The amounts in the table below reflect cash payments for capital expenditures, including cash paid for capital expenditures incurred in prior periods.

Six Months Ended
June 30,
2015 2014
(Millions)

Development

$ 2,209 $ 2,406

Exploration

311 162

Acquisition of oil and gas properties

92 6,088

Capitalized G&A and interest

191 164

Total oil and gas

2,803 8,820

Midstream

29 222

Corporate and other

60 61

Devon capital expenditures

2,892 9,103

EnLink, including acquisitions

674 462

Total capital expenditures

$ 3,566 $ 9,565

Capital expenditures consist of amounts related to our oil and gas exploration and development operations, midstream operations, other corporate activities and EnLink growth and maintenance activities. The vast majority of Devon’s capital expenditures are for the acquisition, drilling and development of oil and gas properties. In response to lower commodity prices, Devon’s 2015 capital program is designed to be lower than 2014, particularly the second half of 2014 when oil prices began to significantly decline.

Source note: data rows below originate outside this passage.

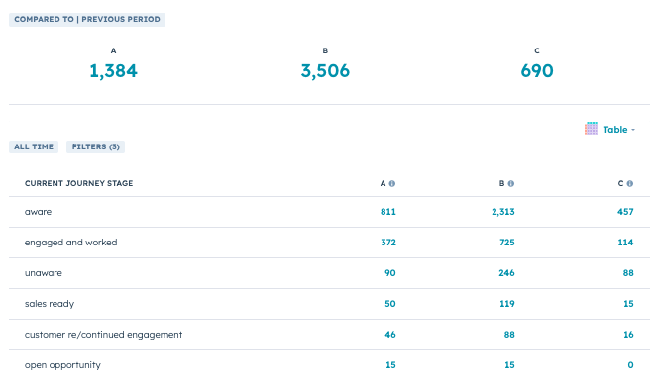Viewport: 659px width, 390px height.
Task: Open the Filters (3) badge
Action: pos(96,146)
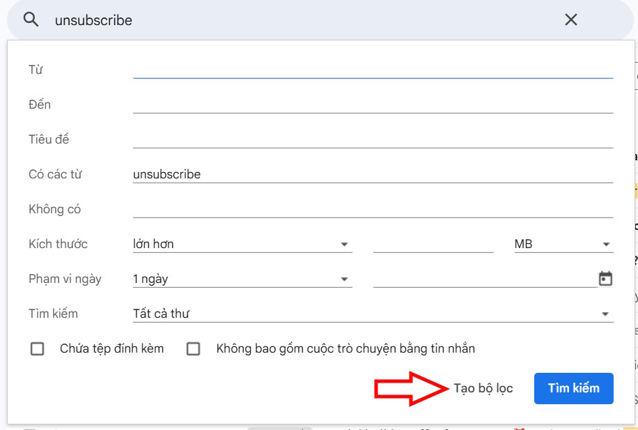The width and height of the screenshot is (638, 430).
Task: Edit the 'Có các từ' unsubscribe text
Action: (167, 174)
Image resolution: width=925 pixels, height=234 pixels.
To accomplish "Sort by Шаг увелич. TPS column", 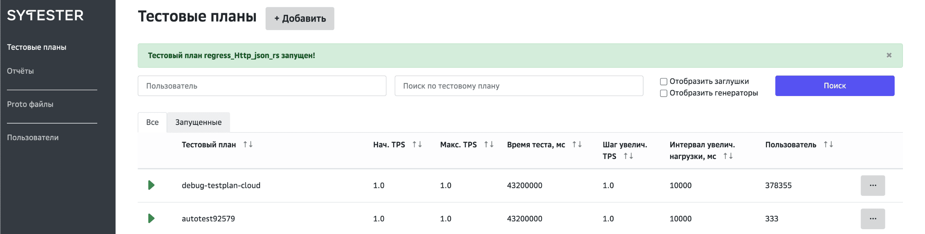I will click(x=628, y=156).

This change is evidenced by a 15% decrease in exploration and development costs from the fourth quarter of 2014 to the first quarter of 2015 as well as a 21% decrease from the first quarter of 2015 to the second quarter of 2015.

Capital expenditures for Devon’s midstream operations are primarily for the construction and expansion of oil and gas gathering facilities and pipelines. Midstream capital expenditures are largely impacted by Devon’s oil and gas drilling activities. EnLink’s expenditures were primarily related to the acquisition of additional oil and gas pipeline assets.

Debt Activity, Net

In June 2015, we issued $750 million of 5.0% senior notes that are unsecured and unsubordinated obligations of Devon. We intend to use these proceeds to repay the aggregate principal amount of our floating rate senior notes due 2015, when they mature on December 15, 2015. Pending that use, part of these proceeds have been used to repay a portion of outstanding commercial paper balances. Our net debt borrowings increased $767 million, which was primarily due to EnLink borrowings made to fund acquisitions and dropdowns.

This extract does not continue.